Il Presidente della Cei, Cardinal Matteo Zuppi, sulla ricostruzione delle comunità.

Se è vero che ogni crisi porta con sé nuove opportunità e occasioni di rinnovamento, le fratture dell’ultimo triennio sembrano offrire una possibilità all’Italia dei piccoli paesi. Spesso in preda all’abbandono e al declino demografico, infatti, le aree interne godono ora di nuova luce, complici il cambiamento climatico, le opportunità offerte dal telelavoro e una crescente attenzione alla dimensione dell’outdoor. E sono sempre più le persone in cerca di una svolta che magari decidono di ripartire dalle radici, da quella casa lassù sul colle da cui arrivano i propri cari.

Erano gli anni della fondazione dell’Uncem, nata per intuizione dell’allora Presidente della Camera di Commercio di Cuneo come punto di riferimento per i piccoli comuni montani che stavano attraversando il dramma dell’abbandono: i primi anni Cinquanta, caratterizzati da una forte spinta alla ricostruzione, non dissimile da quella necessaria oggi per la rivitalizzazione dei piccoli centri e la riaffermazione del senso di comunità.

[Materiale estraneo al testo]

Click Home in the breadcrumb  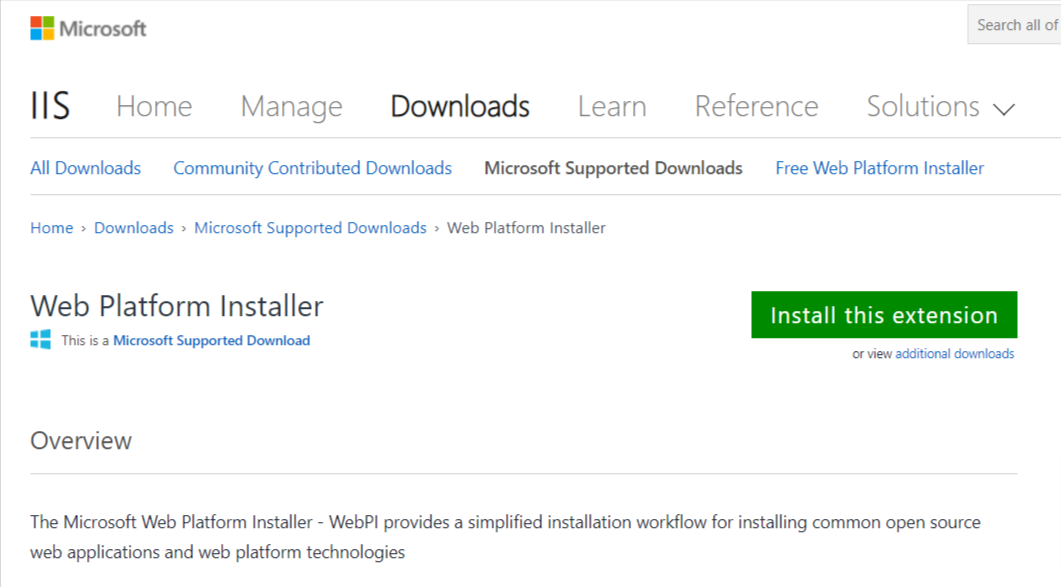(x=51, y=227)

Lontano da ogni retorica sul ripopolamento dei borghi, infatti, occorre creare nuovi servizi e opportunità di sviluppo affinché il cambiamento possa essere concreto e duraturo, portando al reinsediamento e rafforzamento delle comunità. La sfida sul futuro delle aree interne, si gioca su questi punti.

Lo ha ricordato il Presidente della Cei Cardinal Matteo Zuppi, in occasione del Settantesimo anniversario di fondazione dell’Uncem: «la gran parte dei comuni montani si trova nelle aree interne a rischio di abbandono. Spesso sembrano più reliquie del passato che non luoghi dove impostare un futuro. Dobbiamo fare esattamente il contrario, perché sono i luoghi delle nostre radici, e se perdiamo le radici tutto diventa pericoloso».

Il risveglio dell’orgoglio d’appartenenza appare dunque necessario per il mantenimento dei territori stessi, e fondamentale per la ricostruzione delle comunità: se infatti, da un lato, la necessità di rafforzamento del tessuto sociale risponde alla generale crisi di valori spesso denunciata anche da Papa Francesco, dall’altro si eleva a vera e propria urgenza guardando al processo di rivitalizzazione delle comunità minori.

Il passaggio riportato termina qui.